Memang sudah ada berbagai upaya ke arah itu, tetapi belum pernah efektif karena memang Muhammadiyah sejak awal tidak dirancang untuk mengurus negara. Apakah situasi semacam ini mau diteruskan pada abad kedua sejarah keberadaan Muhammadiyah? Apakah wawasan kebangsaan Muhammadiyah tidak perlu lebih dipertajam berhadapan dengan zaman yang selalu berubah?

Pertanyaan ini memerlukan pemikiran mendalam untuk menjawabnya karena memang sangat tidak sederhana. Tetapi tuan dan puan jangan salah tangkap, pemikiran ini untuk jangka panjang, sama sekali terbebas dari sisi pragmatisme politik.
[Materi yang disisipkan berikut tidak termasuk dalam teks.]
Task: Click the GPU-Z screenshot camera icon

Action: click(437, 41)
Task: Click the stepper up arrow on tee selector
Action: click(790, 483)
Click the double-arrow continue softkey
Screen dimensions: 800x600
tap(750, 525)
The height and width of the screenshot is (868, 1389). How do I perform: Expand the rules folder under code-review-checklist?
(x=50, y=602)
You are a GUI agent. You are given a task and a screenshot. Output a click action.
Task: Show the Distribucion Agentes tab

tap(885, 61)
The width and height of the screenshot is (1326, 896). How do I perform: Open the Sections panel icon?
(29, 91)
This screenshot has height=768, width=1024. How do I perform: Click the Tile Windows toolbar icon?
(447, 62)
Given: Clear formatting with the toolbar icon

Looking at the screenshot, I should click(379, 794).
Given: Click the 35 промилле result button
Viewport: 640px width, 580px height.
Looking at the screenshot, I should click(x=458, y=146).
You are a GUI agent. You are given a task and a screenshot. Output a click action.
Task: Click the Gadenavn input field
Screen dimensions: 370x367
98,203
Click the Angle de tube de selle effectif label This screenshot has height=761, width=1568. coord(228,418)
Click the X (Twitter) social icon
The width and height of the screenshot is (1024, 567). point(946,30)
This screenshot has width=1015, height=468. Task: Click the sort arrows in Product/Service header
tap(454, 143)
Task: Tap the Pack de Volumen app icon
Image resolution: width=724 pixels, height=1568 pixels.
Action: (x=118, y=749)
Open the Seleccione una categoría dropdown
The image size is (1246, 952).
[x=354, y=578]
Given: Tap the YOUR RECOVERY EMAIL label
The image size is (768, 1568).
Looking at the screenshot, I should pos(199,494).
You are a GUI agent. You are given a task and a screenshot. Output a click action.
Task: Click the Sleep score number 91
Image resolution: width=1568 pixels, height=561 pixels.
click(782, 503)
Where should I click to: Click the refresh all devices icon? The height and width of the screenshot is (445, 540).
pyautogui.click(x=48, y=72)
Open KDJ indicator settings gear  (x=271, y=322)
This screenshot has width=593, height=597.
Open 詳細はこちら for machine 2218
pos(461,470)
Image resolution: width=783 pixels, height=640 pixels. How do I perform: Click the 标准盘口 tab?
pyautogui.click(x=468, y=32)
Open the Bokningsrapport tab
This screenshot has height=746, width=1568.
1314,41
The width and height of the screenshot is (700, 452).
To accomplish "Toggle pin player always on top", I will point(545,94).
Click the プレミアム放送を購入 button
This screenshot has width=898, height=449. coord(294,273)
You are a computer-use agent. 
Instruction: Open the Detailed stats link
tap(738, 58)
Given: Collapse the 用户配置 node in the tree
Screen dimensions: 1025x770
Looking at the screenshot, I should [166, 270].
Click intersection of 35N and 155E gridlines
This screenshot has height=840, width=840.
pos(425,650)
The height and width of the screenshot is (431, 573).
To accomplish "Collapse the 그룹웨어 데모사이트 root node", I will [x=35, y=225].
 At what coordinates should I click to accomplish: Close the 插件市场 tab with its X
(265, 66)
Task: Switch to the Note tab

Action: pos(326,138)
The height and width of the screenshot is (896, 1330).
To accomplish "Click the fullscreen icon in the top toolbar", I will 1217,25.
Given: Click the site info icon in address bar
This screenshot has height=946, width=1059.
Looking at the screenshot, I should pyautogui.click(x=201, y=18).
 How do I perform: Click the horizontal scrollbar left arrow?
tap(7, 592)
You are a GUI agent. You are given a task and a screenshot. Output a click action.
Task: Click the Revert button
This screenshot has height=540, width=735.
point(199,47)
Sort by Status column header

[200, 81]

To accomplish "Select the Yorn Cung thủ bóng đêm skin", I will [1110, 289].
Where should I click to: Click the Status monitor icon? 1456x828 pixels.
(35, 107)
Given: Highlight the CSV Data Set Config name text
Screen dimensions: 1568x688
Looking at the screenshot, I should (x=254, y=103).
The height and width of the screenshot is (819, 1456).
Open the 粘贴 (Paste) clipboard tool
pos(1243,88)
Muhammadiyah pernah turut mendirikan partai politik, bahkan pernah menjadi orsospol (organisasi sosial politik), tetapi semua pengalaman itu berharga, dan bahkan juga pahit.

Oleh sebab itu, saya termasuk orang yang menentang keras jika ada pikiran agar Muhammadiyah mengubah dirinya menjadi parpol. Jika itu berlaku, bisa dibayangkan misi besarnya di ranah sosial kemanusiaan akan berantakan. Politik bisa menjadi racun yang mematikan di tangan mereka yang lemah iman dan lemah ekonomi.

Lalu bagaimana? Harus diingat bahwa posisi sebagai pembantu tetaplah pembantu, sebagaimana disinggung di atas, bukan penentu bagi perjalanan bangsa dan negara, khususnya bila berhadapan dengan masalah kemungkaran, Muhammadiyah tak berdaya. Tercakup dalam ranah kemungkaran ini adalah segala macam jenis korupsi, perusakan lingkungan, mafia migas, mafia imigrasi, pencurian ikan, mafia pajak, mengakali APBN/APBD/BUNM/BUMD, dan segala macam perbuatan busuk dan najis yang merusak sendi-sendi moral bangsa dan memiskinkan rakyat banyak. Sampai batas yang jauh, Muhammadiyah hanyalah sebagai penonton belaka bersama yang lain, tidak punya kekuatan apa pun untuk melawannya.

Sebuah gerakan Islam yang bertekad memerintahkan yang makruf dan mencegah segala yang mungkar dalam posisi sebagai pembantu adalah mustahil untuk dapat berbuat banyak bagi kepentingan bangsa dan negara.

Jika logika ini benar, perlu dikaji ulang secara tenang, tetapi kritikal, tentang hubungan Muhammadiyah dengan negara. Jika peran Muhammadiyah tetap sebatas yang telah dikerjakan sekian lama, yang akan berlaku adalah manakala bangsa dan negara ini tersungkur sebagai negara gagal, misalnya, Muhammadiyah pun pasti tersungkur.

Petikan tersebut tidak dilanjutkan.